The big sales pitch is that we will witness, against almost unbeatable odds,the best players in the Southern Hemisphere gathering in Australia to play in a tournament that won't be defined by winners and losers, but instead be remarkable for the enduring spirit everyone has shown just to make it there.
The Rugby Championship 2020 is going to be sold as a rugby adventure, a chance to get an early and prolonged look at the next generation of stars who, by dint of cramming six tests into five weeks, are going to be heavily involved.
It won't really be a tournament as we know it. Who wins and by how much won't be the whole story this year because there is a bigger picture – which is that by going ahead with the Rugby Championship, everyone, rugby followers or not, can convince themselves normality is returning.
Maybe World Rugby will endorse this vision by taking heed of All Blacks coach Ian Foster's request to ditch ranking points this year so the giant inequities inflicted by Covid-19 don't see those most afflicted plummet to positions which don't reflect anything other than their status as victims of the pandemic.
And if we buy this version of the Rugby Championship then for five blessed weeks old rivalries can be put to one side and a sense of gratitude can prevail that will be more powerful and enduring than seeing it solely as a tournament to win.
But that's a romanticisation of a much less palatable truth.
The Rugby Championship this year carries a foreboding sense of disaster and increasingly it looks like a smarter idea to call it off now and buy time to build a more engaging and realistic alternative test programme.
Hope is wonderful but it can't exist in the current circumstances. There's nothing to keep it alive and what awaits is a procession of one-sided fixtures, catastrophic injury tolls and probable significant reputational damage for the world champion Springboks.
These are extraordinary times and while that has invoked a spirit of defiance to persevere and endure in the face of adversity, it's frankly mad that each team is going to play six tests in five weeks.
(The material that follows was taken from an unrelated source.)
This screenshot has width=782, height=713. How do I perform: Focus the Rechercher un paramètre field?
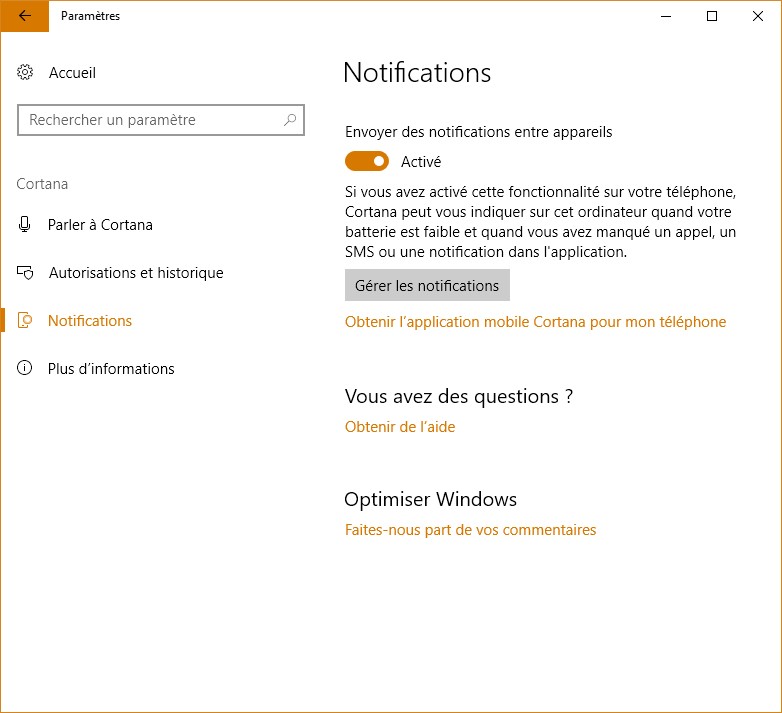click(x=150, y=120)
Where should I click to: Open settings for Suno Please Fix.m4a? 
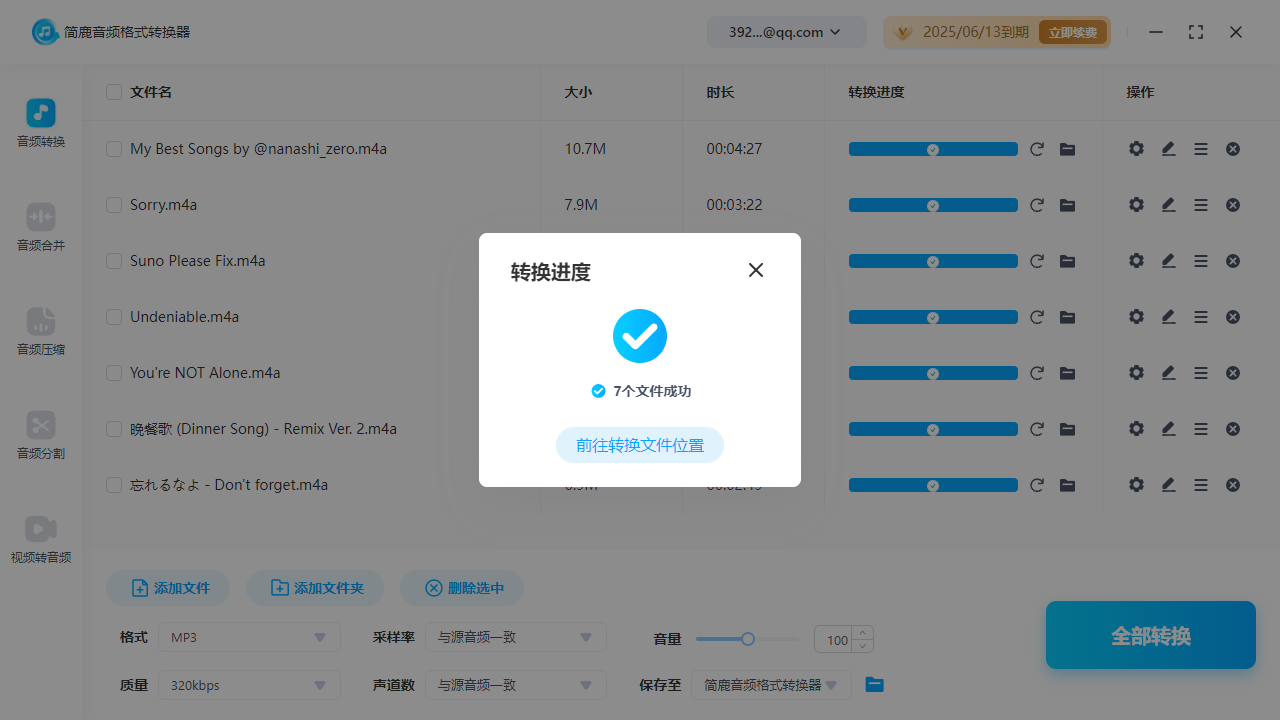coord(1136,261)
That would be dangerously ambitious even in an ideal world where all the players were appropriately conditioned and ready.
In this far from ideal world where two of the teams – South Africa and Argentina – are not so much undercooked as raw, it's simply a really bad idea.
It's one thing to hit an iceberg mid-journey, but this is different. There is already a hole in the hull of the Rugby Championship, it's taking in water, the engines are flooded and yet it still intends to set sail.
The whole exercise seems destined to break under-prepared players, produce the sort of not quite-up-to-standard contests that came to define and kill Super Rugby and underwhelm a captive audience.
Everyone loves spotting the next generation, but when they are wearing provincial or Super Rugby jerseys.
When they are already running around in a half-empty test arena it's no longer a case of looking for their strengths, because by then it's too hard to see past all the flaws that are being exposed as a consequence of being pushed into action too soon.
All the spin in the world isn't going to prevent this tournament from being seen for what it really is – an act of desperation to tip something, anything, into the lockdown-induced financial black holes that exist in the respective balance sheets of the national unions of New Zealand, Australia, South Africa and Argentina.
That desperation for cash is understandable, but maybe playing a Rugby Championship in such compromised and inequitable circumstances isn't the right means to fulfil that financial need.
South Africa's domestic players haven't played since March and aren't likely to be in authentic, provincial combat until October 10 and are scheduled to leave for Australia on October 18.
Their European-based players have seen a month or so of action, which has been enough time for Handre Pollard, RG Snyman and Lood de Jager to pick up season-ending injuries.
Reports on the weekend suggested captain Siya Kolisi is not going to be available either and there are doubts about whether Pieter-Steph du Toit will have recovered from major surgery.
As for the Pumas, it's best to not even think about them. Covid is running through their ranks, their players are scattered all over the world and when their top 23 players find it hard enough to compete in the Rugby Championship, goodness only knows how their next tier will cope when they are thrown into action.
The Rugby Championship can sell itself as a festival all it likes, but no one is going to be celebrating.
It's not too late, though, to change course and bring us test football in a patched-up, sea-worthy vessel that is not destined to sink.